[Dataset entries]
--------------------
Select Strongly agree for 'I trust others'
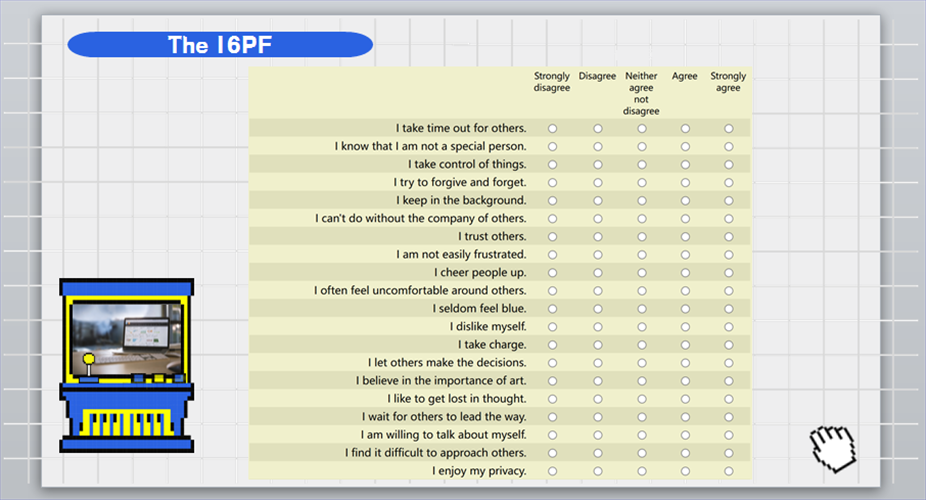 [x=729, y=237]
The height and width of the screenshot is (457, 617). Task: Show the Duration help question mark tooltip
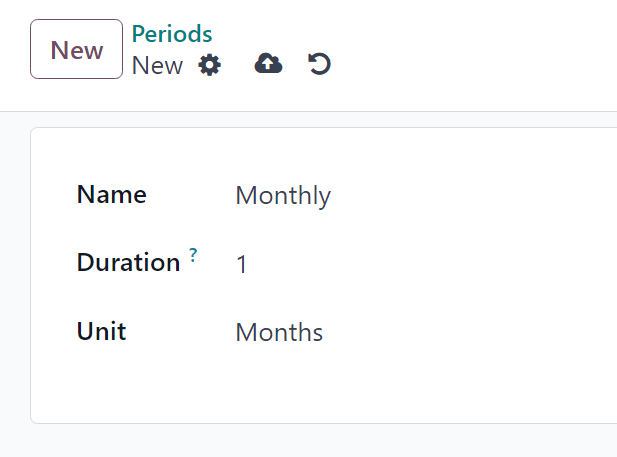(x=193, y=256)
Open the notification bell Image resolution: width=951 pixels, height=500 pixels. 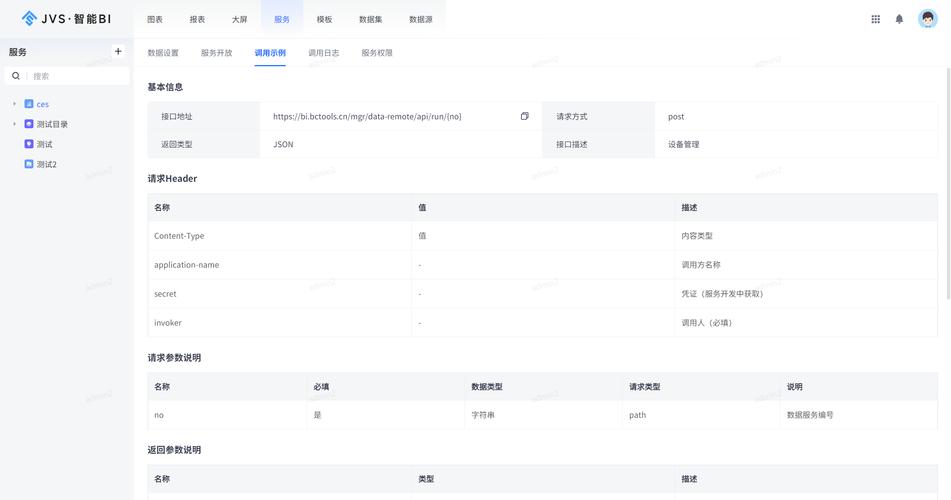click(x=899, y=19)
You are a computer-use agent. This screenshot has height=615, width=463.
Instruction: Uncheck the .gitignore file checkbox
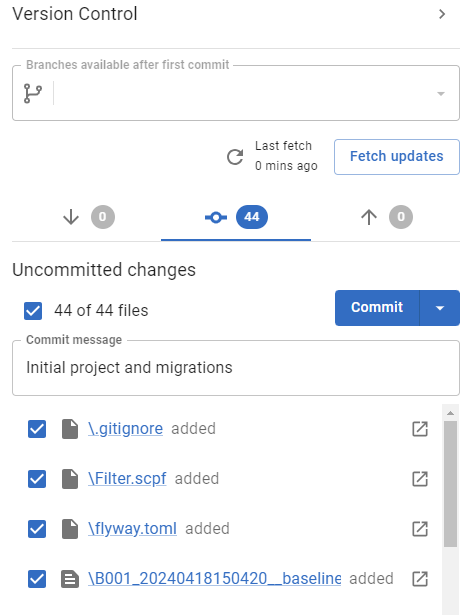point(37,429)
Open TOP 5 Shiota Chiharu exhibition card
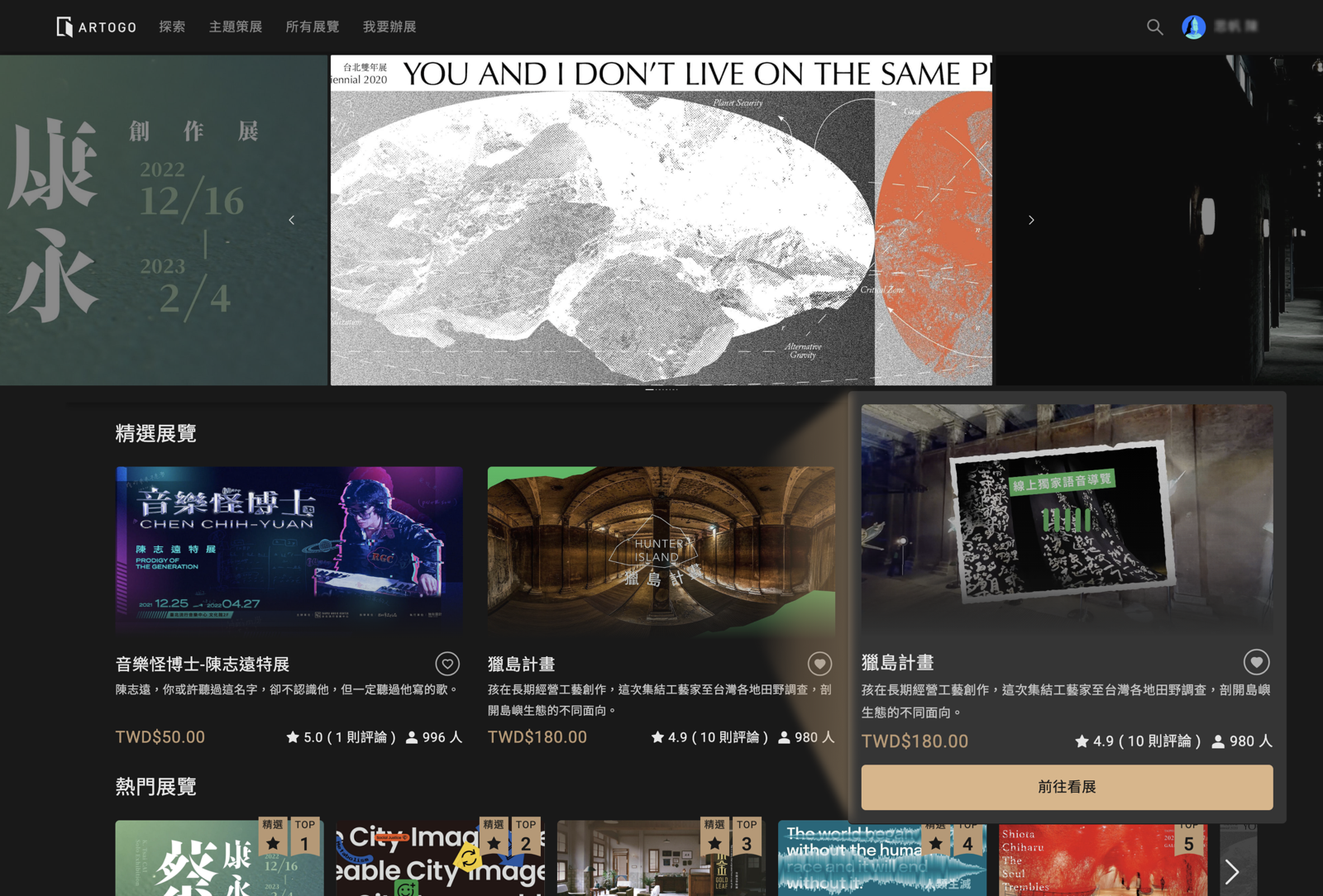Viewport: 1323px width, 896px height. coord(1102,860)
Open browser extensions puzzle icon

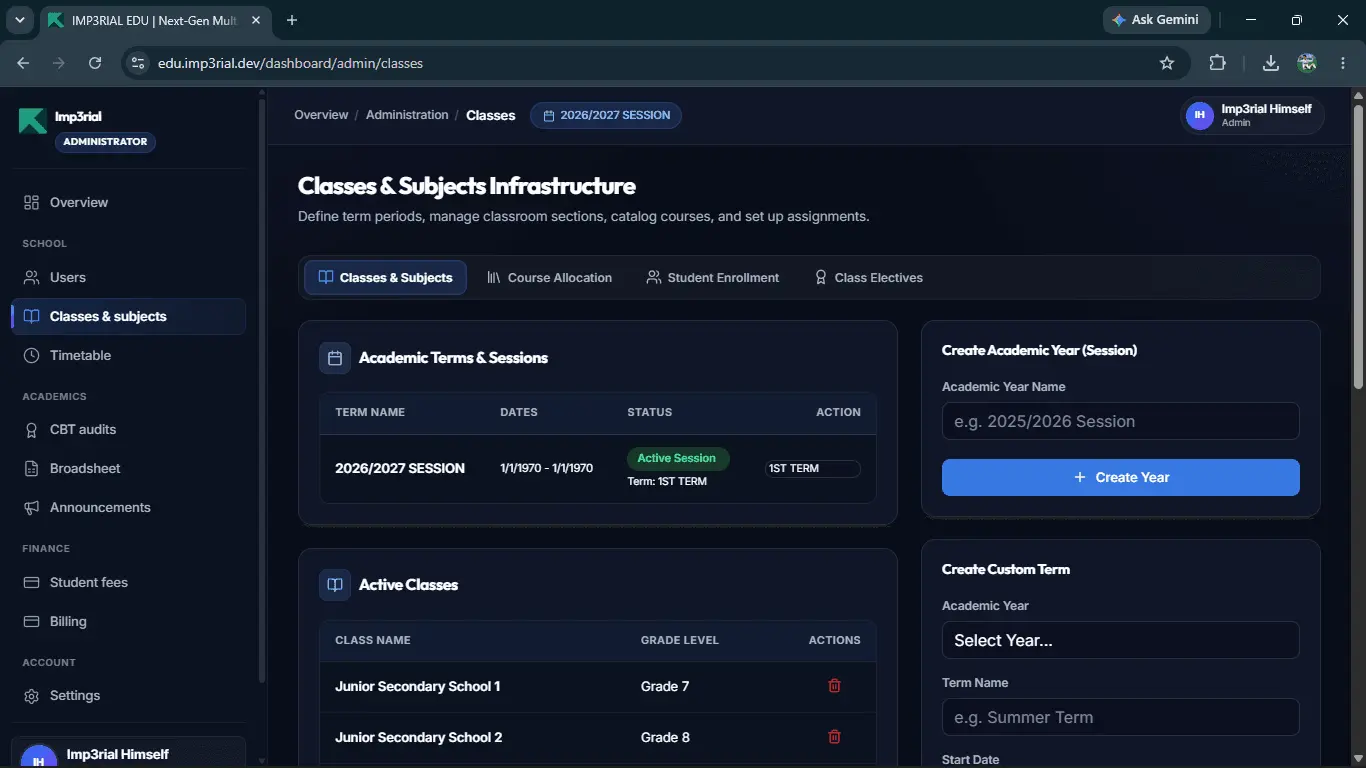pyautogui.click(x=1217, y=63)
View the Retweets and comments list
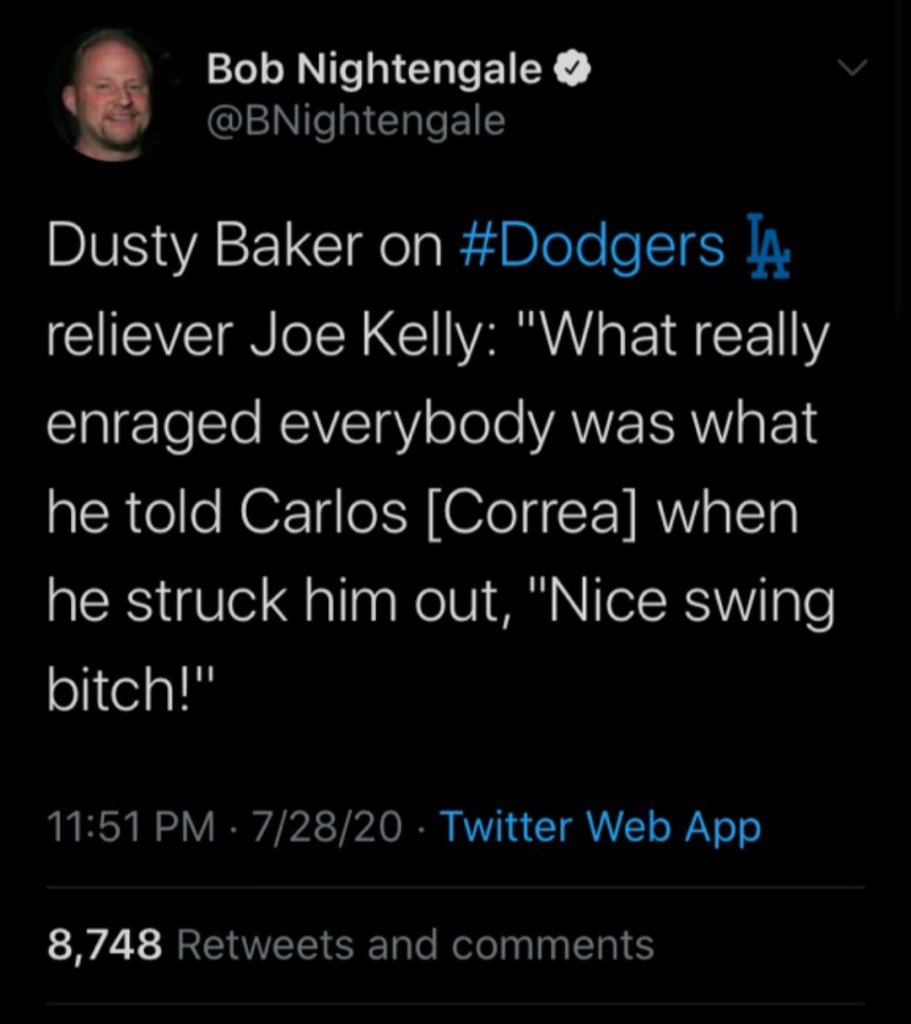911x1024 pixels. [415, 944]
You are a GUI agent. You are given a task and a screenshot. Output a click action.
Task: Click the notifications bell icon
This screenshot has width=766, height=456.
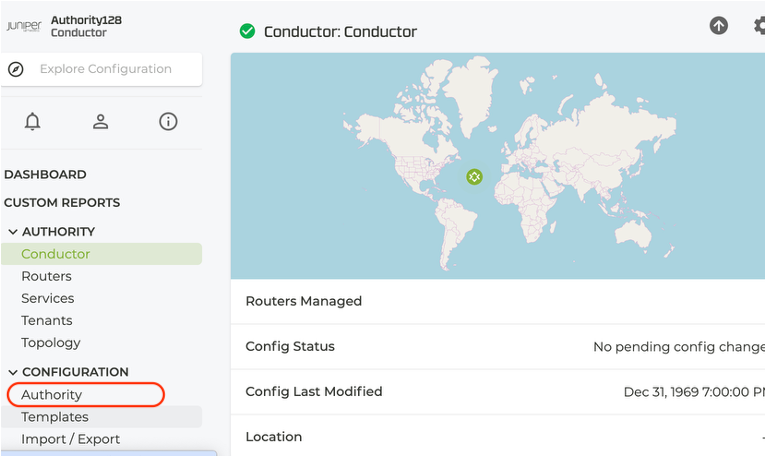[x=33, y=121]
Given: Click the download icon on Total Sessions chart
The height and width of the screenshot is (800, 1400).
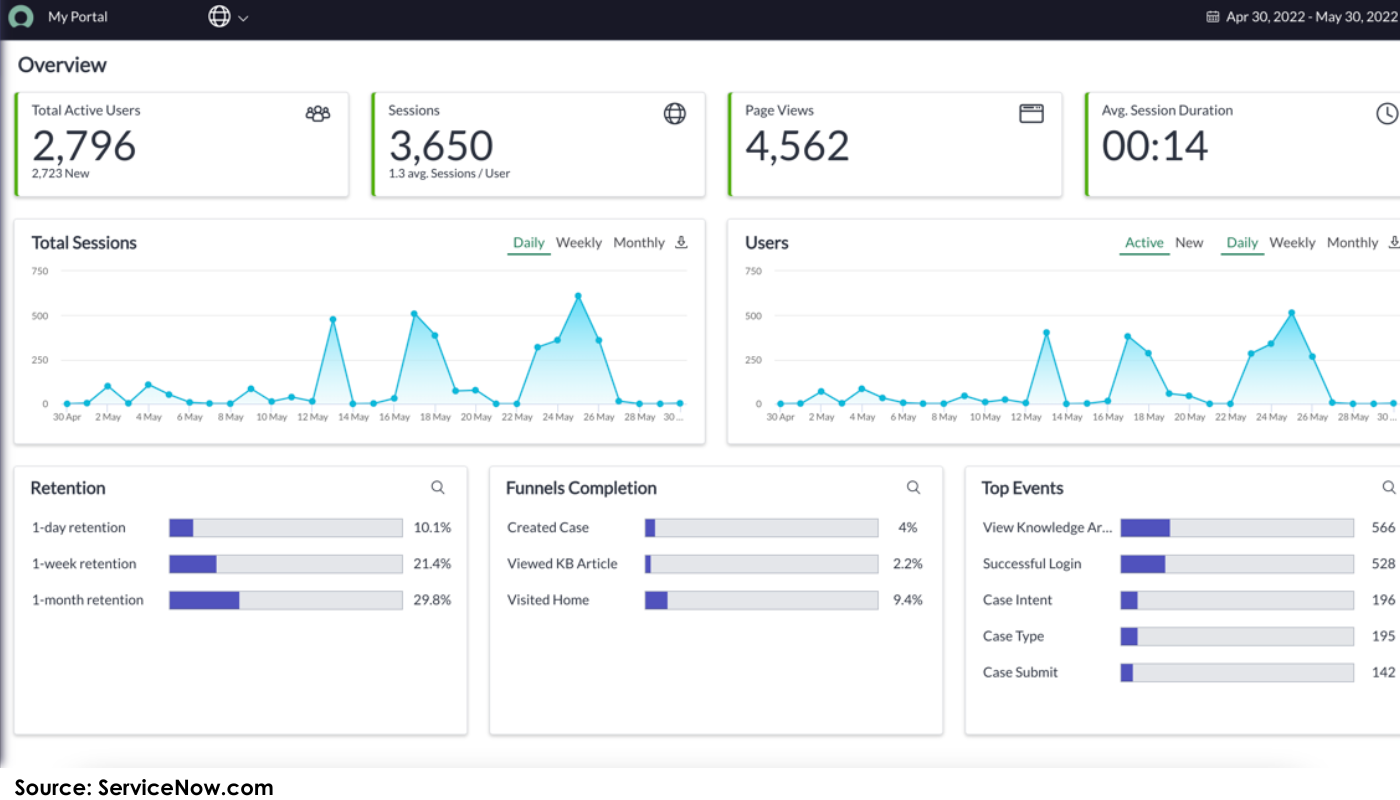Looking at the screenshot, I should pyautogui.click(x=681, y=241).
--------------------
Exercise details>
Can you quote exactly, and only, the lines from the one containing "This screenshot has width=766, height=456." through the last line of the records above, keeping both ends and leaving out any pictures?

Task response>
This screenshot has width=766, height=456.
[x=33, y=121]
Given: Click the download icon on Total Sessions chart
The height and width of the screenshot is (800, 1400).
Looking at the screenshot, I should pyautogui.click(x=681, y=241).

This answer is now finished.